» Your assignment
Output the span of lines from the one that contains "Task: Click the TUE 27 MAY 2025 return line" through the end of the records, inclusive, exactly as written and free of pictures.

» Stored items
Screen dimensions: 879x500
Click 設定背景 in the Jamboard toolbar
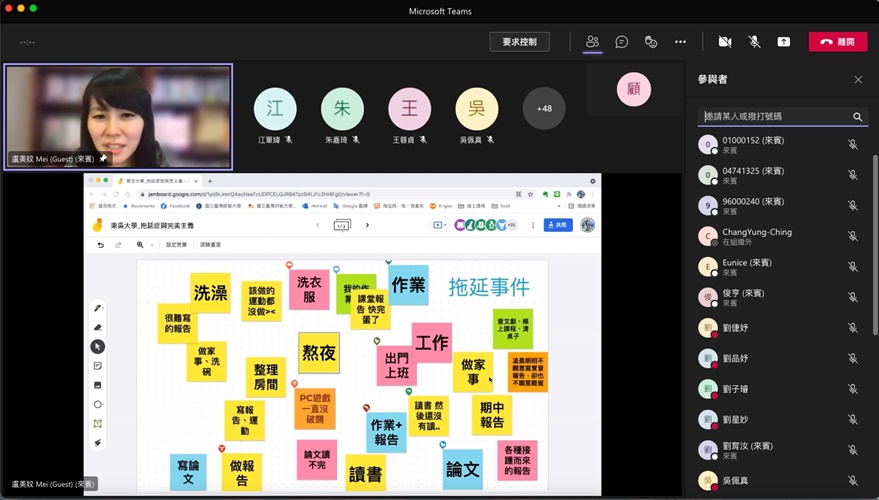[x=176, y=244]
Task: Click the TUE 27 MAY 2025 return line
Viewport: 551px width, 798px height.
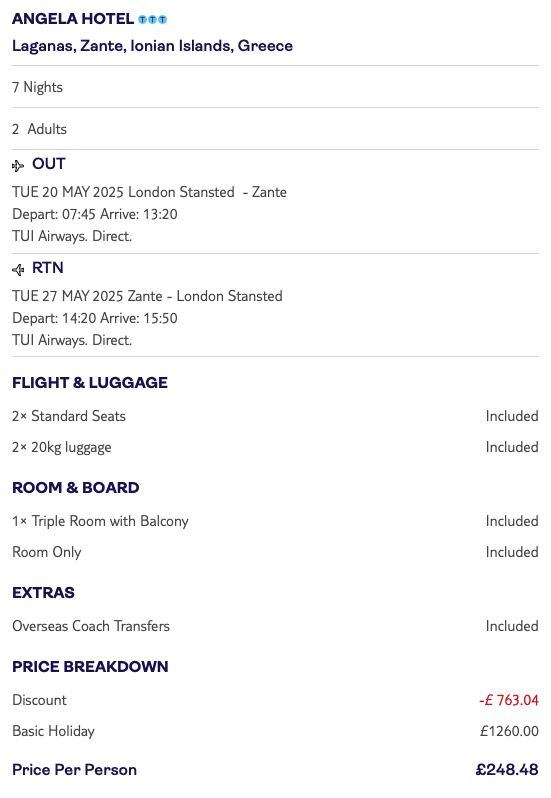Action: click(147, 296)
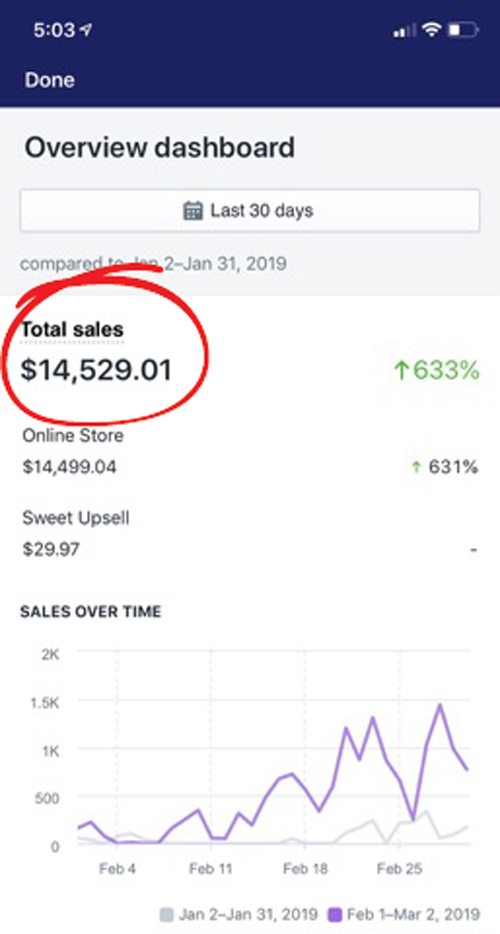This screenshot has width=500, height=934.
Task: Select the Sweet Upsell sales row
Action: click(250, 534)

» Completed exercise
Task: Click the TUE 27 MAY 2025 return line
Viewport: 551px width, 798px height.
Action: click(147, 296)
This screenshot has width=500, height=934.
Task: Select the Sweet Upsell sales row
Action: click(250, 534)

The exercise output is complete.